Introduction

This article explains how to achieve high-performance precision, wide-range temperature measurement for platinum resistance temperature detectors (PRTDs), using a data-acquisition system (DAS) comprised of a delta-sigma analog-to-digital converter (ADC) and a modern processor. This DAS offers high performance, yet is cost effective. The development DAS presented here resolves design and mathematical challenges quickly and achieves precision temperature measurement in the PRTD's maximum range (-200°C to +850°C). Platinum resistance temperature detectors, or PRTDs, are absolute temperature-sensing devices that can assure repeatable measurements over temperature ranges of -200°C to +850°C. Platinum, moreover, is very stable and not affected by corrosion or oxidation.

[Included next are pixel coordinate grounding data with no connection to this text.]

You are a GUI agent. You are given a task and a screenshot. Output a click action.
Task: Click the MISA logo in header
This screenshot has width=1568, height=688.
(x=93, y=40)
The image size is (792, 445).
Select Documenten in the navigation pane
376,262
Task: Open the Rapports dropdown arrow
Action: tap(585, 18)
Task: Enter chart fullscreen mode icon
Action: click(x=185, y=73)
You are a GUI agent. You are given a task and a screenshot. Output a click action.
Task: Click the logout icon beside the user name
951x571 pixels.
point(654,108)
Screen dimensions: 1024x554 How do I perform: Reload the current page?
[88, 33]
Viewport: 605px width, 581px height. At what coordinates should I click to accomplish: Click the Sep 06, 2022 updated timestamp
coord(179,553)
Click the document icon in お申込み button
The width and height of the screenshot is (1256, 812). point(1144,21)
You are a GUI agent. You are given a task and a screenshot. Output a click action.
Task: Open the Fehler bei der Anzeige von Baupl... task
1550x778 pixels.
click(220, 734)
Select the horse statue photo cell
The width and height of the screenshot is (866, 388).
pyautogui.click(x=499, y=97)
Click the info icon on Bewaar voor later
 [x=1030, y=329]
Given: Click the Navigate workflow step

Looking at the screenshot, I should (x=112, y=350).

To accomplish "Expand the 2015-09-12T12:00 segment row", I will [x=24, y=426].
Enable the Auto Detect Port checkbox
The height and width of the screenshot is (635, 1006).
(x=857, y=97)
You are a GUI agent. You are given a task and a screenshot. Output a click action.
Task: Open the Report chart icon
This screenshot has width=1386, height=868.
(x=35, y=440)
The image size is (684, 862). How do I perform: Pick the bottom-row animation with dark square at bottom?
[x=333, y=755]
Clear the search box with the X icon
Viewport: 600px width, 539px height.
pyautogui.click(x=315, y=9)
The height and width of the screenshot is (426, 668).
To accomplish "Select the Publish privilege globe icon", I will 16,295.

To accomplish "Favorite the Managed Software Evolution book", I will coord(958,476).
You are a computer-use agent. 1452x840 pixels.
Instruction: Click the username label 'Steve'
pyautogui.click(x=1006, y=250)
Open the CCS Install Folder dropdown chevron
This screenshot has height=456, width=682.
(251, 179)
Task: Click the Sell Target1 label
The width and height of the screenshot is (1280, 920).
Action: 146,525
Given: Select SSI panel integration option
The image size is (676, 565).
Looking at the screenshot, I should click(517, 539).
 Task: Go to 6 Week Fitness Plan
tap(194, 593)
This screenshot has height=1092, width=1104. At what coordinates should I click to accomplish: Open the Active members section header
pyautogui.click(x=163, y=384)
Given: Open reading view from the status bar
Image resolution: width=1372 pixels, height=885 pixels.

PRTDs thus provide optimal performance for precision industrial and medical applications that require precise temperature measurements.1 PRTDs are nearly linear devices. Depending on the temperature range and other criteria, you can make a linear approximation by calculating the PRTD resistance change over a temperature range of -20°C to +100°C.1 For a wider temperature range (-200°C to +850°C) and for higher accuracy, however, the temperature-measurement PRTD standard (EN 60751:2008) defines the behavior of platinum resistance versus temperature by a nonlinear mathematical model called the Callendar-Van Dusen equation. Years ago, implementation of such algorithms could present both technical and cost constraints in DAS design. Today's modern processors like the MAXQ2000 and affordable PCs can resolve these challenges quickly and cost effectively, while providing the user with a friendly graphical display. The Callendar-Van Dusen equation can be used in such a modern DAS to reduce errors to negligible levels for the wide -200°C to +850°C dynamic range. Accuracy will be ±0.3°C or better can be achieved.